The easiest way to make a multi-agent system look serious is to give the agents roles. One is the sceptical regulator. One is the product owner. One is the security reviewer. One is the customer advocate. The transcript instantly feels richer. Different voices appear to disagree. The system looks less like a single model and more like a committee.
That feeling is dangerous. A persona is not a control. It is a prompt that changes the distribution of text the model is likely to produce. Sometimes that is useful. Often it is cosmetic. In governance settings, cosmetic diversity is worse than no diversity because it creates the appearance of challenge without proving that any new evidence was inspected.
The recent research points in the same direction. A 2025 study on expert personas found no consistent factual accuracy benefit from telling models to act as domain experts on difficult benchmark questions. A 2026 PRISM paper found the trade-off more explicitly: expert personas can improve alignment and style, but can damage accuracy. Another 2026 study found that demographic persona cues degraded agent task performance by up to 26.2 percent. In multi-agent strategic games, role identities shifted outcomes by up to 90 percentage points even when payoff information was visible. These are not neutral decorations. They are interventions.
That does not mean role assignment is useless. It means the useful unit is not the character. The useful unit is the loss function.
An agent told to “act as a regulator” may produce regulatory-sounding prose. An agent told to “identify claims that would fail supervisory evidence review, using only the facts provided, and return the missing evidence” has a job. An agent told to “be a cautious compliance officer” may become vague and over-conservative. An agent told to “find false de-escalation risk and state which fact would change the route” has a measurable purpose.
The difference is whether the role can be deleted and replaced by a sentence beginning with “protect against.” Protect against unsupported factual claims. Protect against irreversible actions without a recovery path. Protect against hidden data access. Protect against approval drift. Protect against tool failure being smoothed into fluent prose. If the role cannot be stated that way, it is probably theatre.
This is where multi-agent review can still earn its keep. A security lens, a product lens, an assurance lens, and an operations lens really can find different things. But they should not vote on the answer. They should produce evidence questions. What fact is missing? Which claim lacks support? Which control would have to exist? Which action is irreversible? Which assumption is being inherited from a previous case without proof that the cases are actually the same?
The output contract matters more than the persona label. A useful reviewing agent should return a challenge, the evidence needed to resolve it, the part of the decision it affects, and whether the challenge is a blocker or just a question. That is boring compared with a simulated panel discussion. It is also much easier to govern.
The newer multi-agent papers support this boring version. Dynamic role assignment works better when roles are allocated by capability and task fit, not by a fixed cast of characters. Role clarity matters because agents overstep; they drift into one another’s jobs unless the boundary is measurable. Joint prompt optimization matters because each local agent objective can make sense while the whole system gets worse. The system goal is not for each agent to sound plausible. The system goal is for the final decision to become more defensible.
This gives a simple design test for any persona-based agent architecture. What does this role protect against? What evidence is it allowed to use? What output schema forces it to stay in lane? How is its challenge verified? What happens if its recommendation conflicts with the source record? If those questions do not have precise answers, the persona is not part of the control environment. It is part of the theatre around the control environment.

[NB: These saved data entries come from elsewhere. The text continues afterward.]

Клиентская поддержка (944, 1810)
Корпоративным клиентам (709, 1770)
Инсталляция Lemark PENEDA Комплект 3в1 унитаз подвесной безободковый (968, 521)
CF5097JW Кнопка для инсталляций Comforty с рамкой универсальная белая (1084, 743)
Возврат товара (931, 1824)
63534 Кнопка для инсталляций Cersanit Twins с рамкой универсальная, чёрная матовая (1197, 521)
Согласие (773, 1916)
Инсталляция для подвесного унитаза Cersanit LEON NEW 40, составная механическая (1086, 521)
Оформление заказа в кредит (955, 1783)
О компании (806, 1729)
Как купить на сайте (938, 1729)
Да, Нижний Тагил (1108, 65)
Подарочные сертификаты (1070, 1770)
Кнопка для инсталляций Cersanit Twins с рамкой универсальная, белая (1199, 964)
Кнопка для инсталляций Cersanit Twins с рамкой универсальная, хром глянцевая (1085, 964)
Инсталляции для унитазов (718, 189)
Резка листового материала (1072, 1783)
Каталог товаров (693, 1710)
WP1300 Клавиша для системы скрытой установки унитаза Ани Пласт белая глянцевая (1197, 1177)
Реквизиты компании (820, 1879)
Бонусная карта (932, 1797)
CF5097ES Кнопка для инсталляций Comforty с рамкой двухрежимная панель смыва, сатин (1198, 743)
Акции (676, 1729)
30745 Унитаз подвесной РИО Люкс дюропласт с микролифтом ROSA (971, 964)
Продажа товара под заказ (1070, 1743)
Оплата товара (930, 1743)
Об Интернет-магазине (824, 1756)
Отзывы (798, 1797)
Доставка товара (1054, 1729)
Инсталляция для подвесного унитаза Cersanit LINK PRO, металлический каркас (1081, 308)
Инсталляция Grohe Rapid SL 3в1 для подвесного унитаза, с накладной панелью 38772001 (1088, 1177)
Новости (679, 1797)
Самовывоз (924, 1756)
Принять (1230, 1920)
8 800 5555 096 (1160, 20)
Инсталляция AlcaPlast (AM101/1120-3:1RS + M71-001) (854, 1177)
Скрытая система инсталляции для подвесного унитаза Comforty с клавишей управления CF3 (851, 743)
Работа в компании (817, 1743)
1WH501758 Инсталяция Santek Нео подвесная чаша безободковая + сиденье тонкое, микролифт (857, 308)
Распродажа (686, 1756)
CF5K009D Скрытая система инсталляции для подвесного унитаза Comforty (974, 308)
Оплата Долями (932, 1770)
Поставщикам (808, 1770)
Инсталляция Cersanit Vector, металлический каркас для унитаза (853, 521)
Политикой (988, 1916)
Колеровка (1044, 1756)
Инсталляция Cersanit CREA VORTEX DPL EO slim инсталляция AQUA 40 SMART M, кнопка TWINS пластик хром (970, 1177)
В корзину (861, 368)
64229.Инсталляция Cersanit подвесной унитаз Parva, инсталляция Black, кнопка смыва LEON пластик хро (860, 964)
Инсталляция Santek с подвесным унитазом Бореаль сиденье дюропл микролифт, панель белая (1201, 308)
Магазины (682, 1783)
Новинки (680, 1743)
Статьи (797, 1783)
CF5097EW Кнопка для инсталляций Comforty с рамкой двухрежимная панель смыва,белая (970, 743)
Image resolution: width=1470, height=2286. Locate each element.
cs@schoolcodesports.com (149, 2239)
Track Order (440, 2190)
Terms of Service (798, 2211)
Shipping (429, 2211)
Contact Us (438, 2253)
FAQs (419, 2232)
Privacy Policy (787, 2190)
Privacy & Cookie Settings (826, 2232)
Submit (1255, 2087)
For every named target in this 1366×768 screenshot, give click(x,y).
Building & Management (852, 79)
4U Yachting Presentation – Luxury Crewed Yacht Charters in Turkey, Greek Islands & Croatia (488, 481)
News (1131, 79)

The best use of personas is therefore not to simulate people. It is to force different questions onto the same case. Once the questions are clear, the personality can disappear. What remains is the thing governance can actually use: a bounded lens, a missing-evidence signal, and a decision that still belongs to the accountable owner.
A persona is not a control. At best, it is a lens. The control is what stops the lens from pretending to be the decision.
Sources: Savir Basil et al., Prompting Science Report 4: Playing Pretend: Expert Personas Don’t Improve Factual Accuracy; Zizhao Hu, Mohammad Rostami, and Jesse Thomason, Expert Personas Improve LLM Alignment but Damage Accuracy; Linbo Cao, Lihao Sun, and Yang Yue, From Biased Chatbots to Biased Agents; Viswonathan Manoranjan and Snehalkumar Gaikwad, When Identity Overrides Incentives; Miao Zhang et al., Dynamic Role Assignment for Multi-Agent Debate; Guoling Zhou et al., Improving Role Consistency in Multi-Agent Collaboration via Quantitative Role Clarity; Zhexuan Wang et al., MASPO.